[TASK REQUIREMENTS] Convert the listing lines between the line holding "Given: Click the" and the line holding "The width and", inclusive, into a Markdown table. Use two columns, Row (a running row number) and Line (the line itself), and leave out any blank lines.

[SUPPLIED INFORMATION]
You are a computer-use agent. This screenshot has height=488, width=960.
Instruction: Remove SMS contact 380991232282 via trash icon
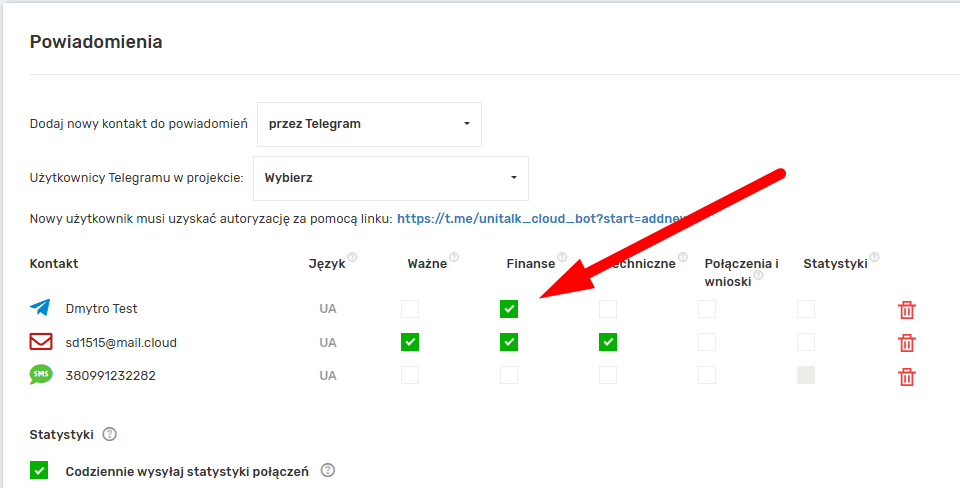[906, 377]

==

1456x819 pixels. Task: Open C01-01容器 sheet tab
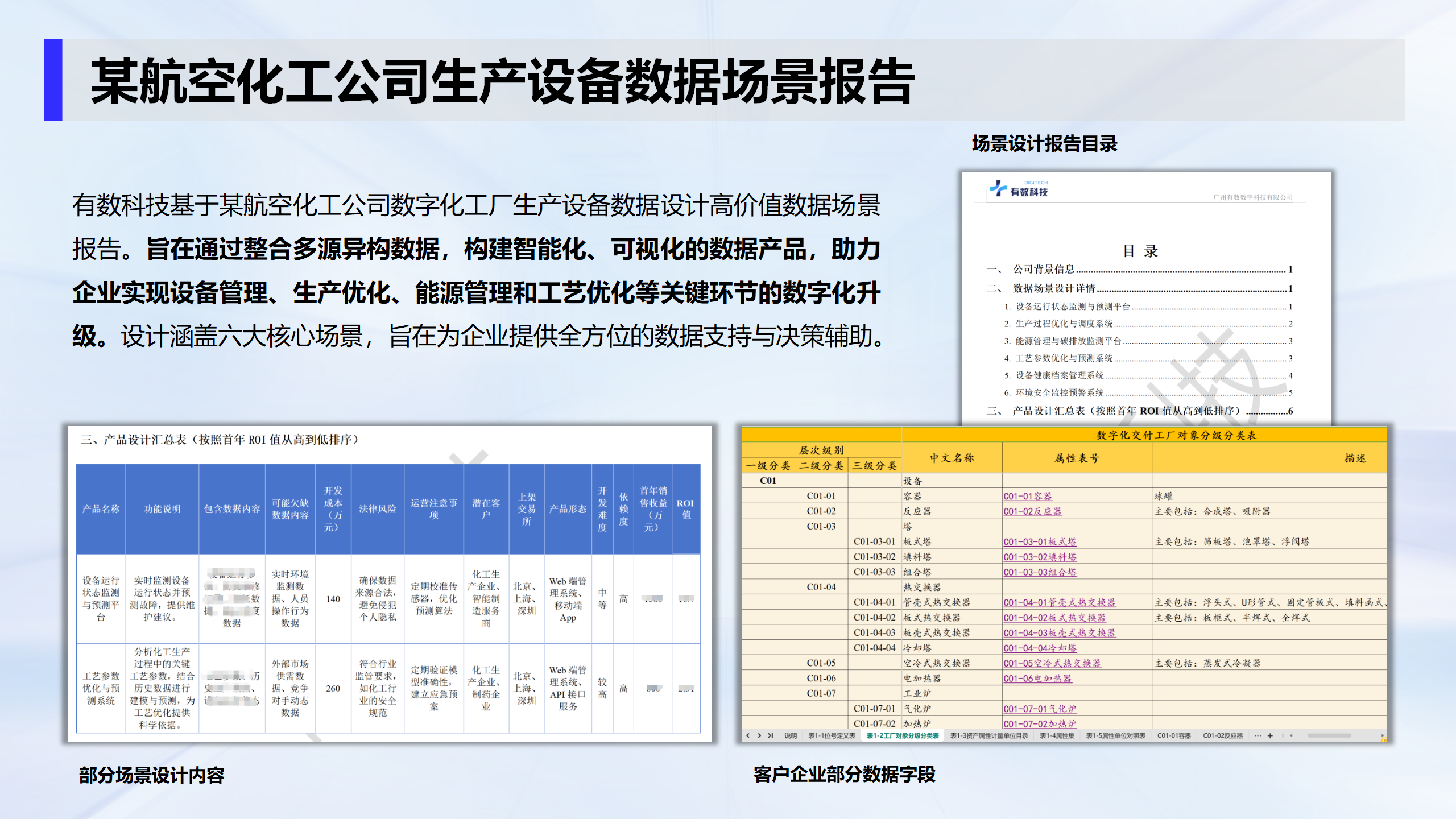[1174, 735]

--

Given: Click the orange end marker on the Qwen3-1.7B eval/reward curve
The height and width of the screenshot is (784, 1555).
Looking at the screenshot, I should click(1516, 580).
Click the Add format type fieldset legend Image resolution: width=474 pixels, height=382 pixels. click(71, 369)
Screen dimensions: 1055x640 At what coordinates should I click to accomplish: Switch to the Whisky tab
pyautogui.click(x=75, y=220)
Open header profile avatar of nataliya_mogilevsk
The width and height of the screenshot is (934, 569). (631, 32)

[PROBLEM SOLUTION]
| Row | Line |
|---|---|
| 1 | Given: Click the orange end marker on the Qwen3-1.7B eval/reward curve |
| 2 | The height and width of the screenshot is (784, 1555). |
| 3 | Looking at the screenshot, I should click(1516, 580). |
| 4 | Click the Add format type fieldset legend Image resolution: width=474 pixels, height=382 pixels. click(71, 369) |
| 5 | Screen dimensions: 1055x640 At what coordinates should I click to accomplish: Switch to the Whisky tab |
| 6 | pyautogui.click(x=75, y=220) |
| 7 | Open header profile avatar of nataliya_mogilevsk |
| 8 | The width and height of the screenshot is (934, 569). (631, 32) |